Find larger of x^y and y^x
Last Updated :
19 Dec, 2022
Given two integer numbers, X and Y. find the larger of X^Y and Y^X or determine if they are equal.
Examples:
Input : 2 3
Output : 3^2
We know 3^2 = 9 and 2^3 = 8.
Input : 2 4
Output : Equal
A simple solution is to calculate x^y by looping for y times, but if the values of x and y is too large it will cause an overflow.

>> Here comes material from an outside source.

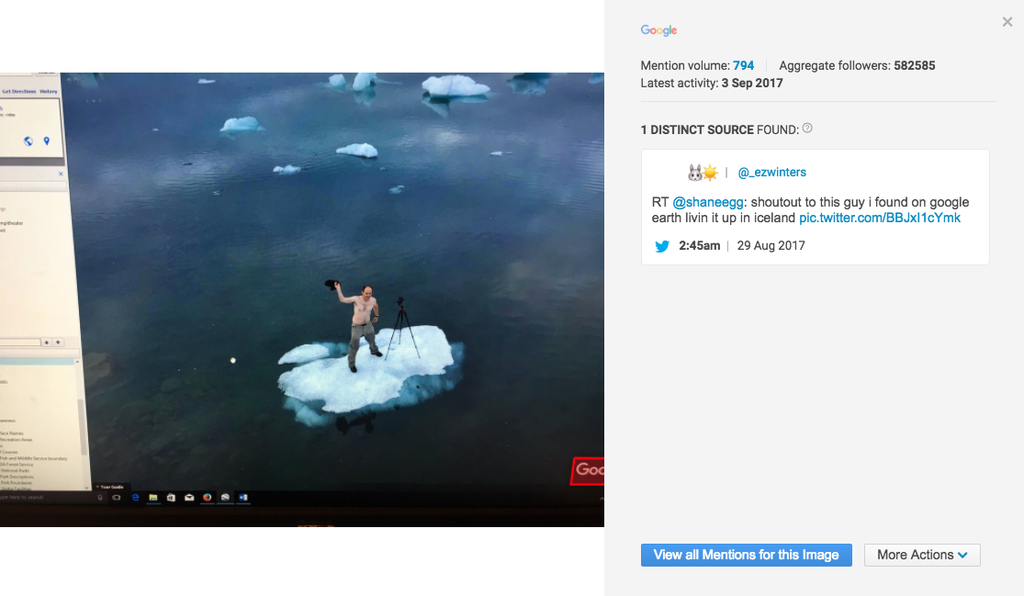Click the help icon beside Distinct Source Found
1024x596 pixels.
pyautogui.click(x=808, y=129)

To solve the overflow problem, we can simplify the equation by taking the log.
log(x^y) = y* log(x)
Now, this equation will not cause overflow, and we can compare the two values directly.
C++
#include <bits/stdc++.h>
using namespace std;
void printGreater( double x, double y)
{
long double X = y * log (x);
long double Y = x * log (y);
if ( abs (X - Y) < 1e-9) {
cout << "Equal" ;
}
else if (X > Y) {
cout << x << "^" << y;
}
else {
cout << y << "^" << x;
}
}
int main()
{
double x = 5, y = 8;
printGreater(x, y);
return 0;
}
|
Java
import java.io.*;
class GFG
{
static void printGreater( int x,
int y)
{
double X = y * Math.log(x);
double Y = x * Math.log(y);
if (Math.abs(X - Y) < 1e- 9 )
{
System.out.println( "Equal" );
}
else if (X > Y)
{
System.out.println(x + "^" + y);
}
else
{
System.out.println(y + "^" + x);
}
}
public static void main (String[] args)
{
int x = 5 , y = 8 ;
printGreater(x, y);
}
}
|
Python3
import math
def printGreater(x, y):
X = y * math.log(x);
Y = x * math.log(y);
if ( abs (X - Y) < 1e - 9 ):
print ( "Equal" );
elif (X > Y):
print (x, "^" , y);
else :
print (y, "^" , x);
x = 5 ;
y = 8 ;
printGreater(x, y);
|
C#
using System;
class GFG
{
static void printGreater( int x,
int y)
{
double X = y * Math.Log(x);
double Y = x * Math.Log(y);
if (Math.Abs(X - Y) < 1e-9)
{
Console.WriteLine( "Equal" );
}
else if (X > Y)
{
Console.WriteLine(x +
"^" + y);
}
else
{
Console.WriteLine(y +
"^" + x);
}
}
public static void Main ()
{
int x = 5, y = 8;
printGreater(x, y);
}
}
|
PHP
<?php
function printGreater( $x , $y )
{
$X = $y * log( $x );
$Y = $x * log( $y );
if ( abs ( $X - $Y ) < 1e-9)
{
echo "Equal" ;
}
else if ( $X > $Y )
{
echo $x . "^" . $y ;
}
else
{
echo $y . "^" . $x ;
}
}
$x = 5;
$y = 8;
printGreater( $x , $y );
?>
|
Javascript
<script>
function printGreater(x, y)
{
let X = y * Math.log(x);
let Y = x * Math.log(y);
if (Math.abs(X - Y) < 1e-9) {
document.write( "Equal" );
}
else if (X > Y) {
document.write(x + "^" + y);
}
else {
document.write(y + "^" + x);
}
}
let x = 5, y = 8;
printGreater(x, y);
</script>
|
Time complexity: O(1) because constant operations are being performed
Auxiliary space: O(1)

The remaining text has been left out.